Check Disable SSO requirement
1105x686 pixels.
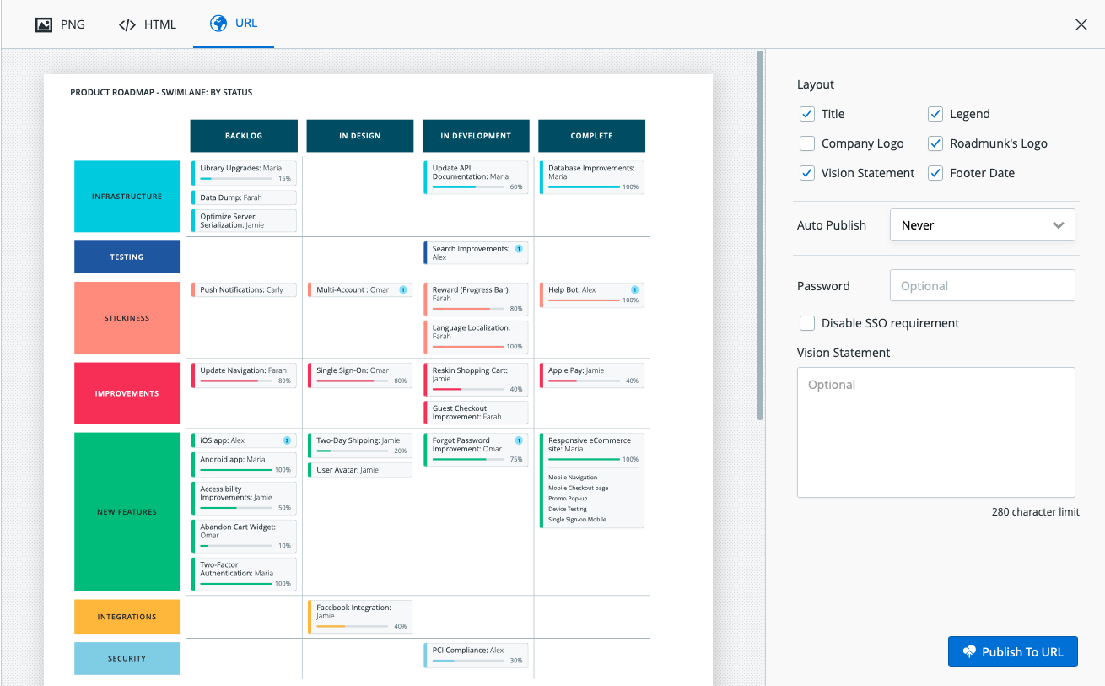click(806, 322)
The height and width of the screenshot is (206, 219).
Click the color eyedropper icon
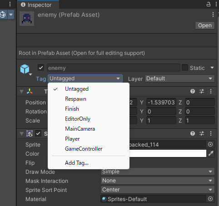point(211,153)
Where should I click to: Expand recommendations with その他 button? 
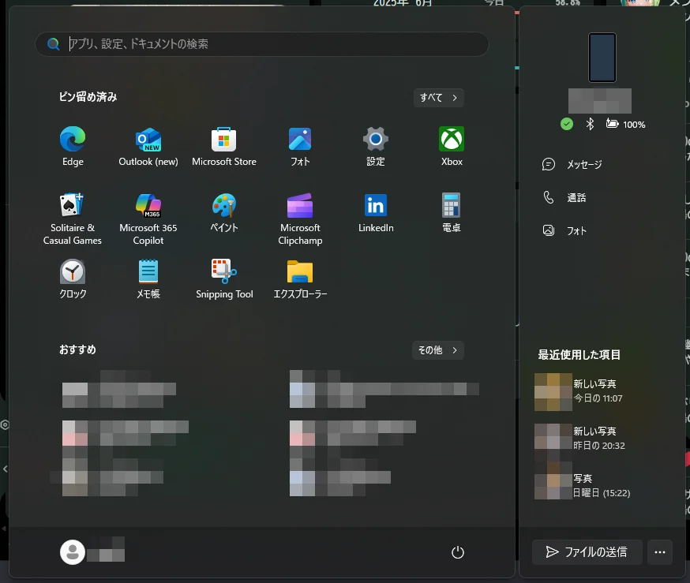437,350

DIRECTIONS | For every record above, repeat the text exactly and omit any picture.

RESULT OF THIS TASK |
Check Disable SSO requirement
1105x686 pixels.
click(806, 322)
The height and width of the screenshot is (206, 219).
Click the color eyedropper icon
point(211,153)
Where should I click to: Expand recommendations with その他 button? 
437,350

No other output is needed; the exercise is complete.